The Hike - Almost six years to the day, I have returned to the King Jarrah Walk Trail to redo one of my earliest posts and give it a proper showcase. This has been long overdue as the original page that dates back to the old black background days didn't really show what the trail was like despite a couple of makeovers and re-editing of pictures over the years (you can view the last version of it here).

2021 Update - I have received advice from DBCA that this hike has been reviewed and is no longer safe for dogs due to the risk of 1080 baits in the area.  

The reason this is so late compared with other pages that have had fresh photos is mainly due to the bushfire that ripped through this area in 2015. I wanted to give the area time to recover and so here we are in 2020 with a new post from an area that is getting significant trail development over the next few years.

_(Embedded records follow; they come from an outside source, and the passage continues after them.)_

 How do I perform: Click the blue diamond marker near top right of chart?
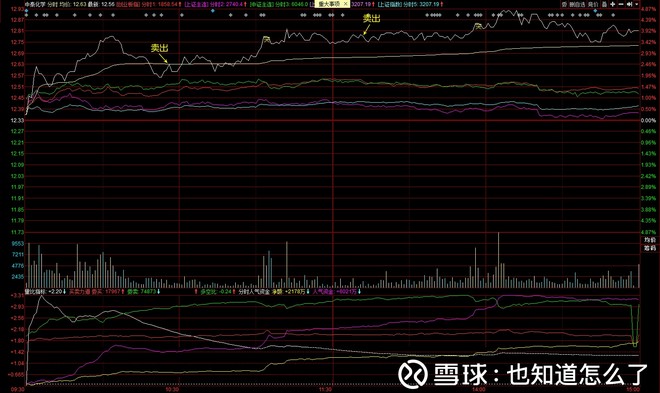(x=595, y=11)
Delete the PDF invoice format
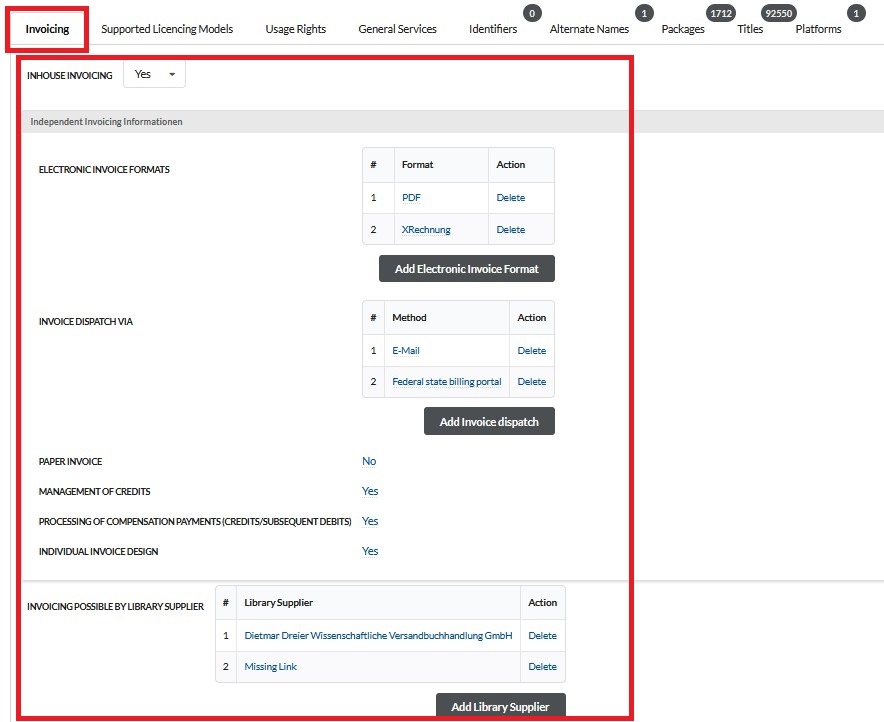This screenshot has width=884, height=722. tap(510, 198)
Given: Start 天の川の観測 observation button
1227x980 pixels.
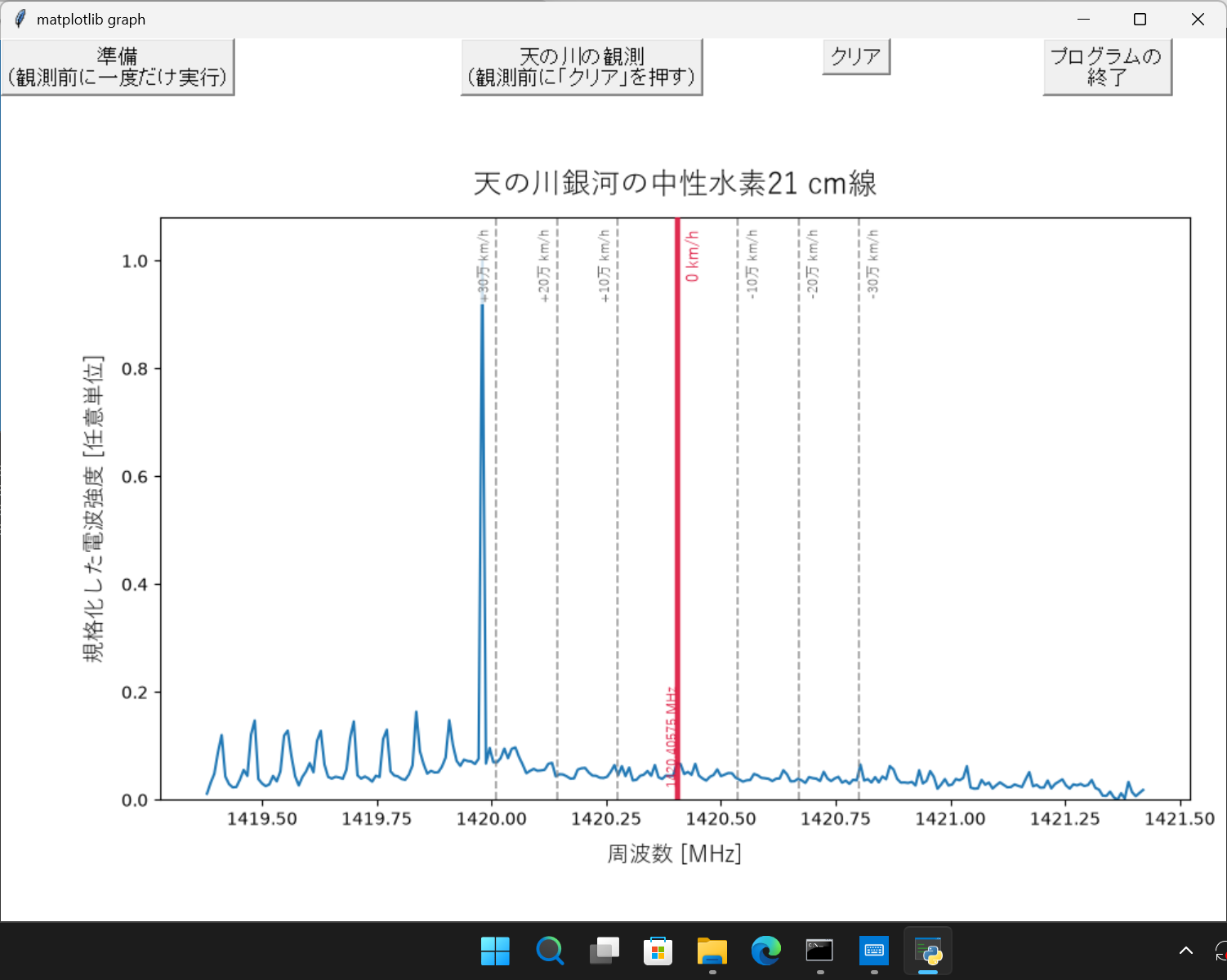Looking at the screenshot, I should tap(582, 67).
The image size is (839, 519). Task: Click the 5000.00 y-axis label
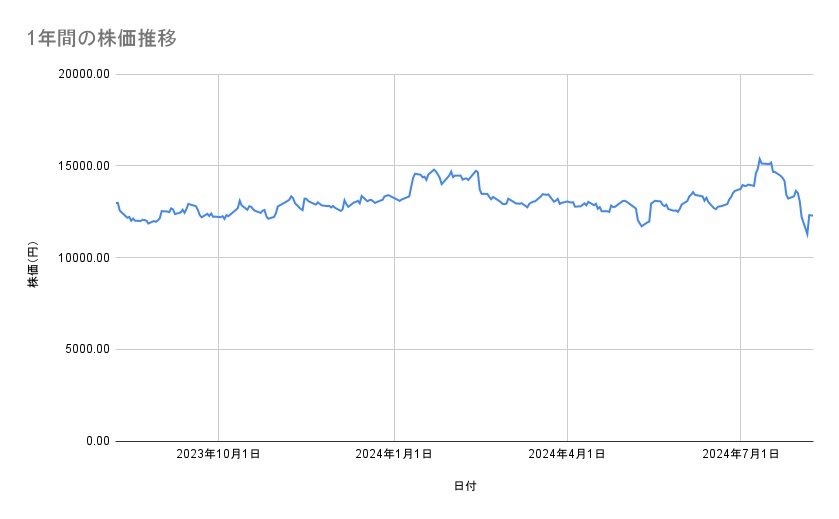pos(86,349)

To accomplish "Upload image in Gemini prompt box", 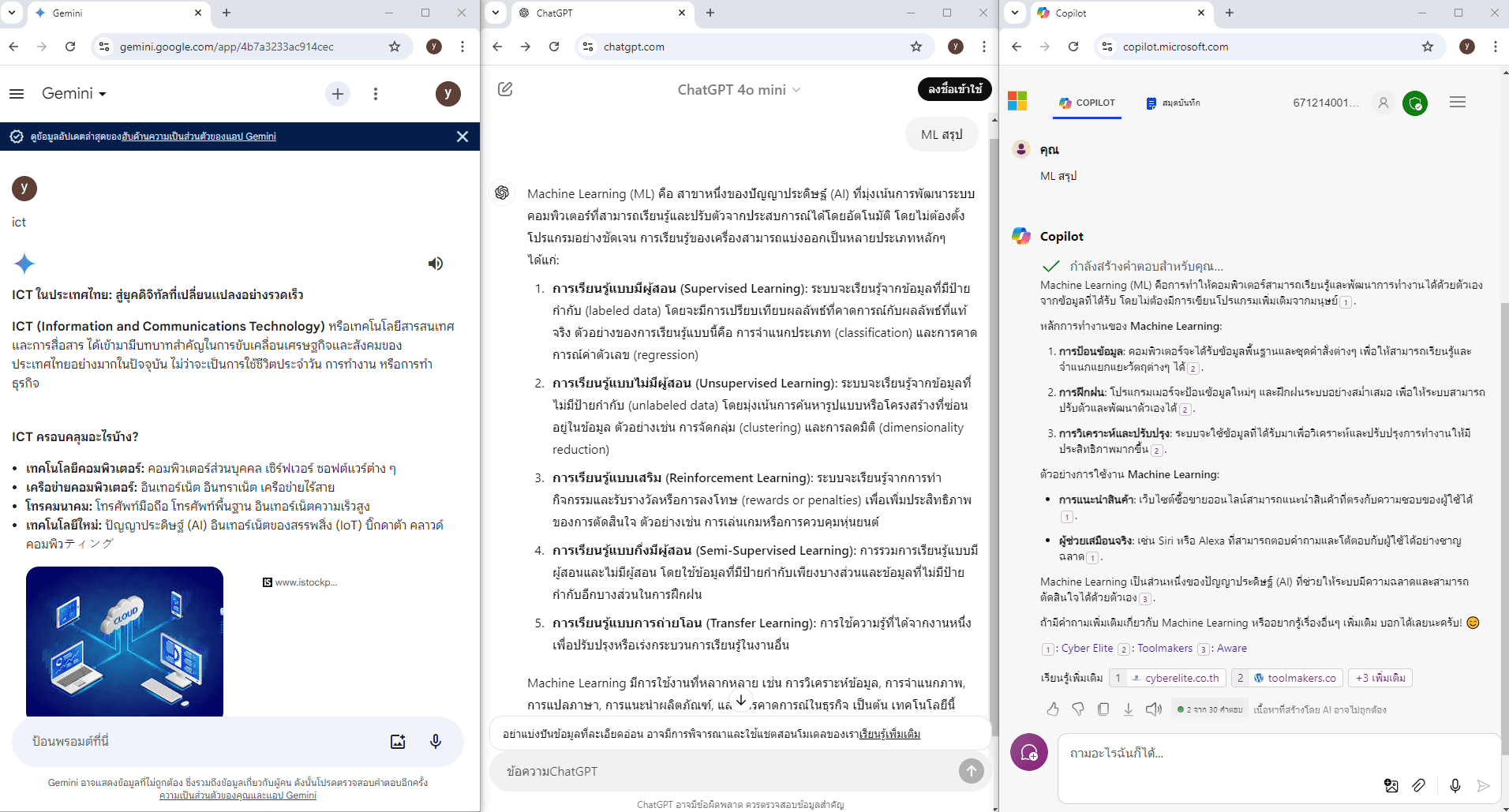I will pos(398,741).
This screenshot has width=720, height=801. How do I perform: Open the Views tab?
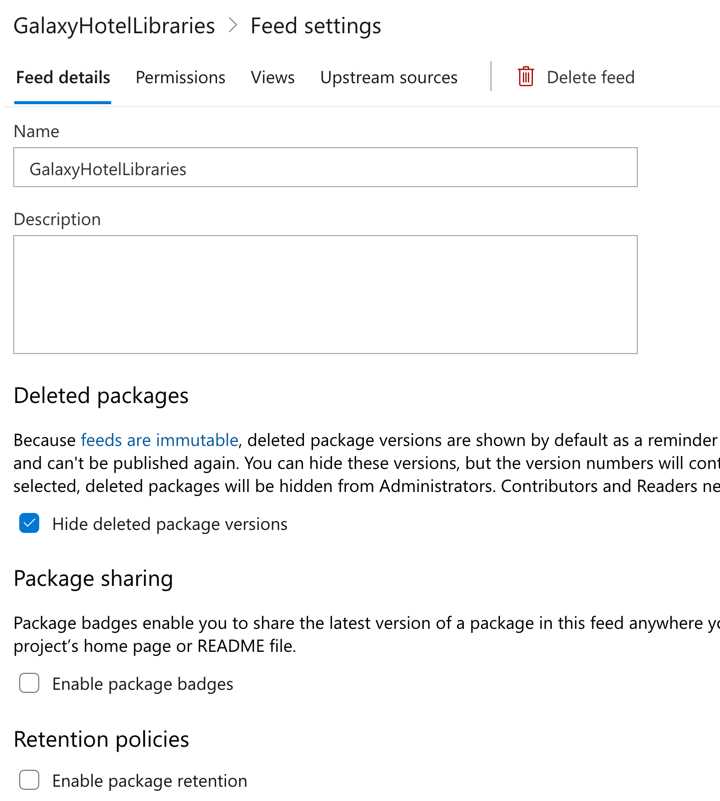point(272,77)
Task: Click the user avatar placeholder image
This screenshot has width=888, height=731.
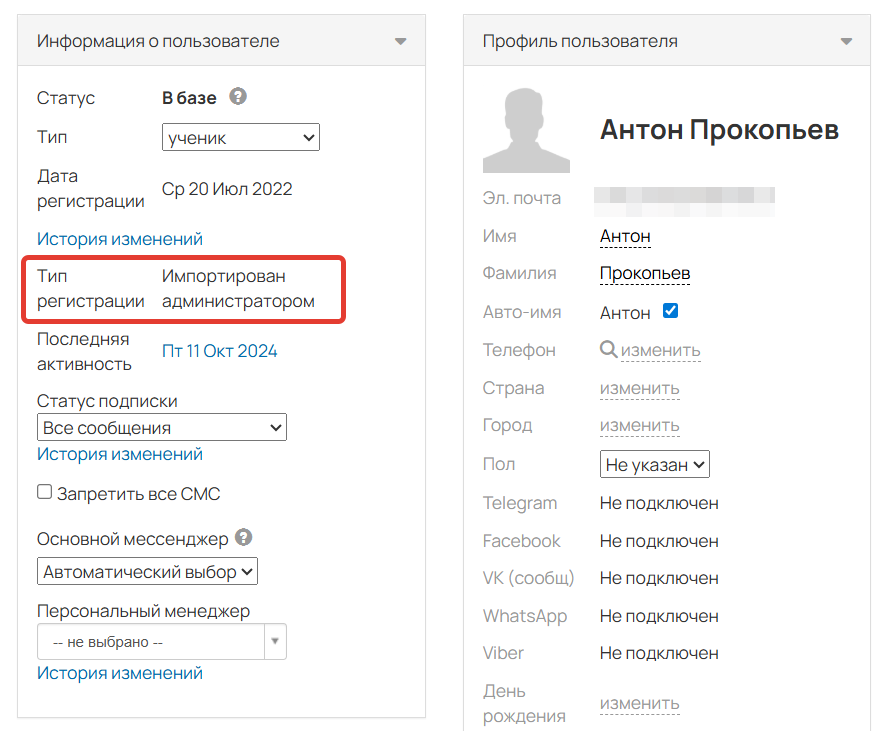Action: click(525, 131)
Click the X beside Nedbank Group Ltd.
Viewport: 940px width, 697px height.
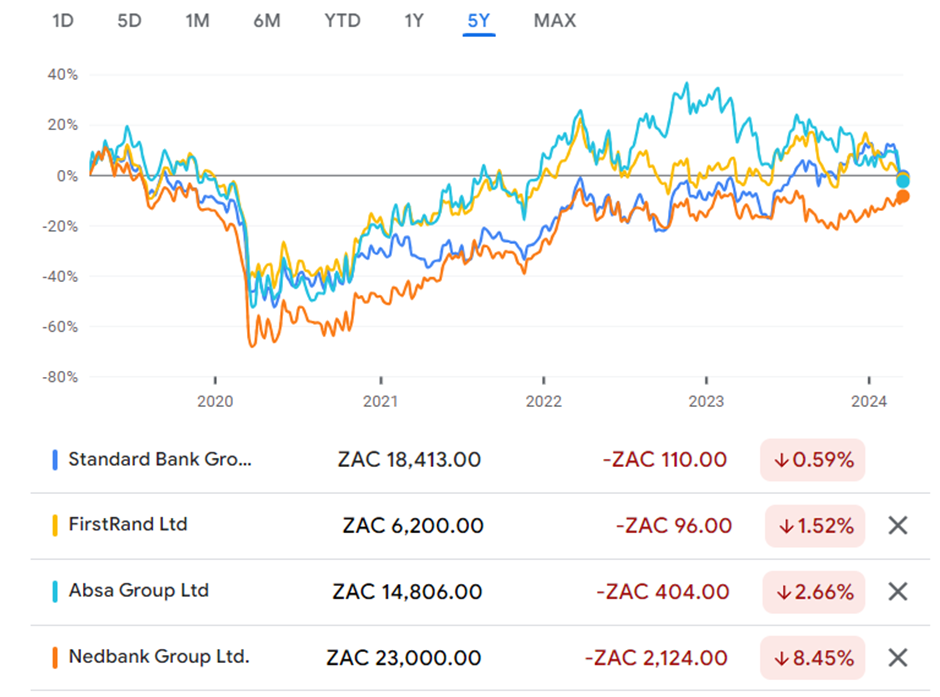897,658

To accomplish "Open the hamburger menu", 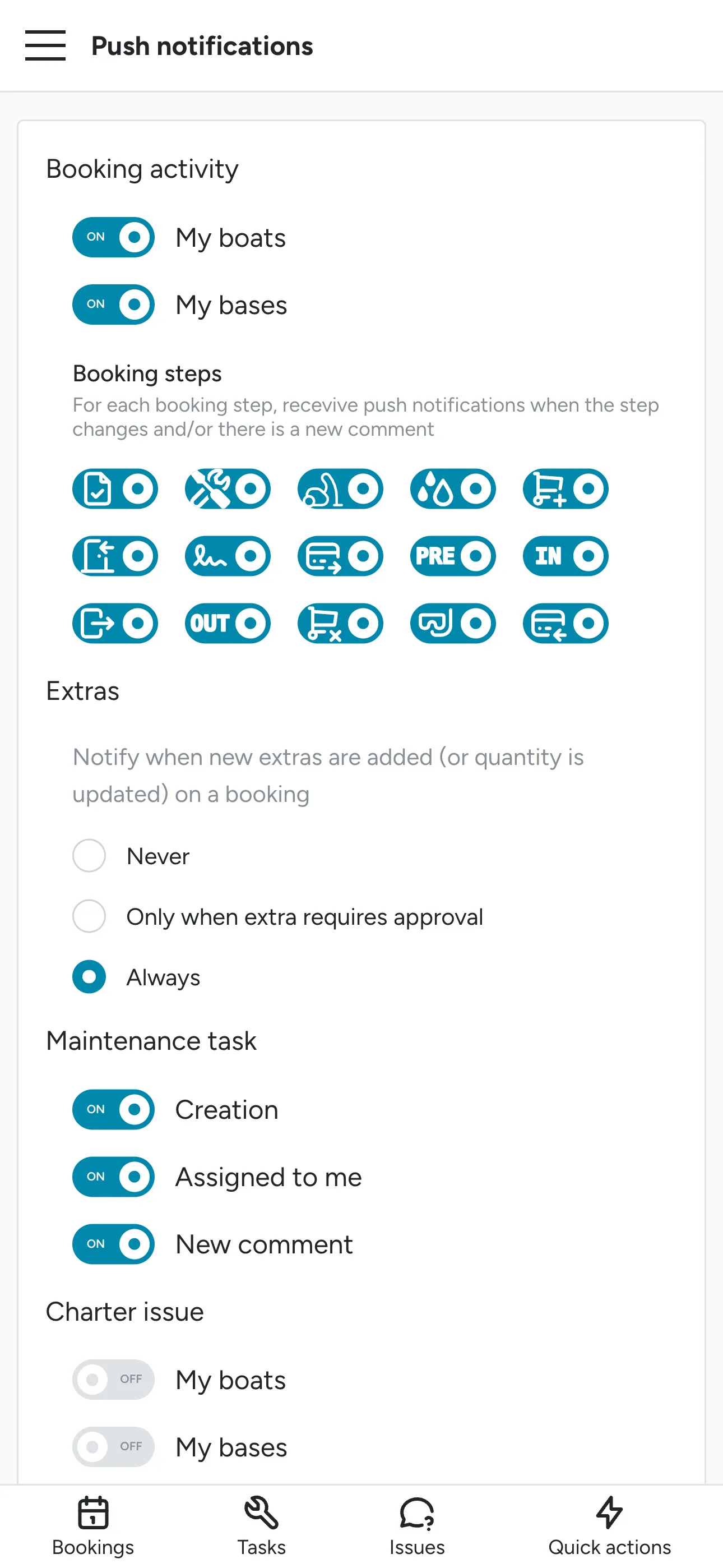I will tap(45, 45).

As you can see by the length of this post, I had plenty of fun taking hundreds of photos (took over 950 and edited up 213 into final jpegs) and there was so much detail to explore that I wanted to be able to capture it all. This wasn't the first time in 2020 that I had planned to do this trail with a drive out here in April during the regional travel restrictions proving fruitless. Dwellingup was on the edge of the Perth/Peel region and I had read that Lane Poole Reserve was still open (it was) but unfortunately they had fenced off the Nanga Mill Campsite where this trail begins, so I ended up walking the section of the Bibbulmun Track leading south from Dwellingup. Looking back, I think this was a good thing as the visit you see here is a really good time of year for the Jarrah Forest with a crossover between fungi and wildflower season.

 

Let's get started then. After a sleep-in and cooked breakfast, an unusual thing for me as I love an early start on the trail, I headed out to Dwellingup and was soon at the Nanga Mill Campsite ready to begin. There were plenty of people at the campsite and I was happy to see the additions that were being built on my original visit were now complete and being used. The old wooden King Jarrah sign has been replaced with a modern information board highlighting the other walks in the area that I will have to return and complete on another day. I remember the first part of this walk being pretty brutal in terms of elevation gain straight off the bat and sure enough, the climbing started almost straight away. After initially clearing a small section of pine trees, you head into the natural Jarrah as you ascend up into the hills that this area is famous for. With my new Nikon D7500 ready to capture anything I saw, I was happy with some early finds that included a Western Yellow Robin, plenty of wattle, a Blue Squill and some late season fungi. 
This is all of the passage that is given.